Recognizing the critical nature of NUT, the NUT Quality Assurance (NQA) effort has been established to improve NUT where necessary, and to maintain software quality as high as it should be.
NQA is present in many aspects and areas of NUT.
NUT promotes and uses many standards, like:
the variable names standard used in NUT,
the coding rules and best practices for developers,
the use of a software architecture limiting developments to the very minimum,
the use of standard Free and OpenSource Software components, like:
the USB library,
the Net SNMP project,
the Neon library,
the OpenSSL library (to be replaced by NSS, which is more license compliant with NUT and is FIPS 140 certified),
the TCP Wrappers library.
NUT’s quality is constently monitored using many tools, like:
a Revision Control System (Subversion) to track development and ease regression fixes. Any modification on the NUT source trees are reported on the NUT Commits mailing list.

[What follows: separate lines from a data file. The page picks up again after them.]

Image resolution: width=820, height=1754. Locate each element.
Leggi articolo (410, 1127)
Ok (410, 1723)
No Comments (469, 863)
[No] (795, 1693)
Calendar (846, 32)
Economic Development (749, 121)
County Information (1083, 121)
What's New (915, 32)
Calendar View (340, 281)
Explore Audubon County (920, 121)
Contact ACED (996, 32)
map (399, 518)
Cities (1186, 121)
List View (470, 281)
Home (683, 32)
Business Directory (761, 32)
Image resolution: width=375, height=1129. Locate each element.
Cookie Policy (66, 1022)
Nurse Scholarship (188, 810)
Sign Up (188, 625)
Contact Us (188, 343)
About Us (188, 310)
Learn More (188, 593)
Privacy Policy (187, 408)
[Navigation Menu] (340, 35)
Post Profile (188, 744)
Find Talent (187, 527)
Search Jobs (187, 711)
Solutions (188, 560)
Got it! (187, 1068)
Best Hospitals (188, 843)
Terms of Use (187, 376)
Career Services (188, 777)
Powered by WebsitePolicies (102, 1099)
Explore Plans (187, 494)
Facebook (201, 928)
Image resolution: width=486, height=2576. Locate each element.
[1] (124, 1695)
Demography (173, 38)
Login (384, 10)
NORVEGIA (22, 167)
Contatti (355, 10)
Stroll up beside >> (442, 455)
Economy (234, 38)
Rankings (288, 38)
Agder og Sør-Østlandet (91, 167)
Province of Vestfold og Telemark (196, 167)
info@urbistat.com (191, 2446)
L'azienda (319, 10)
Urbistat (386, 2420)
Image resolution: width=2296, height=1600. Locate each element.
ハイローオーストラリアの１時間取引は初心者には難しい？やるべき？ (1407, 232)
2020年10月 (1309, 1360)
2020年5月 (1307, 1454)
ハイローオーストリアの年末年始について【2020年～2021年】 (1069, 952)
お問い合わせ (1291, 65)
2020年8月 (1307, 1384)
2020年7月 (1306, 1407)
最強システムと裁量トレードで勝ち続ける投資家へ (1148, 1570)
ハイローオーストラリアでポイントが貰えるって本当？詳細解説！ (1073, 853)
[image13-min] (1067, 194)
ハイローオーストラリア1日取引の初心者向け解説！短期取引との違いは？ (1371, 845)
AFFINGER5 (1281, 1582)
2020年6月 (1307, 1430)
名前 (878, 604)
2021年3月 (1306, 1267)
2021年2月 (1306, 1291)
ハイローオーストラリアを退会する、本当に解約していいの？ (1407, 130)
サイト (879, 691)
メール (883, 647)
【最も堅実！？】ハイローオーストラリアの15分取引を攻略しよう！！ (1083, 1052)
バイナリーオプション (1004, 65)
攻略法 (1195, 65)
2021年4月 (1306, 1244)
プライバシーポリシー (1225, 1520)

Buildbot to automate the compile/test cycle. Any build failure is caught early, reported through the NUT Commits mailing list, and fixed quickly.
a project portal with trackers for bugs, feature request, patchs and tasks
NUT QA also relies on external tools, like:
the Debian QA tools, available through the NUT Package Tracking System:
Lintian general QA checks,
piuparts automates the installation, upgrade and removal testing processes.
a runtime testing suite, which automates the inter layer communication testing (driver - upsd - upsmon / clients), that is part of Ubuntu. The NUT testing script is available in the Ubuntu QA Regression Testing suite. It installs nut, configure with for the dummy-ups driver, changes a few data and check that these are well propagated with upsc.
NUT provides many security features to ensure a maximum runtime security level.
Packages use several Hardening methods to protect NUT binaries.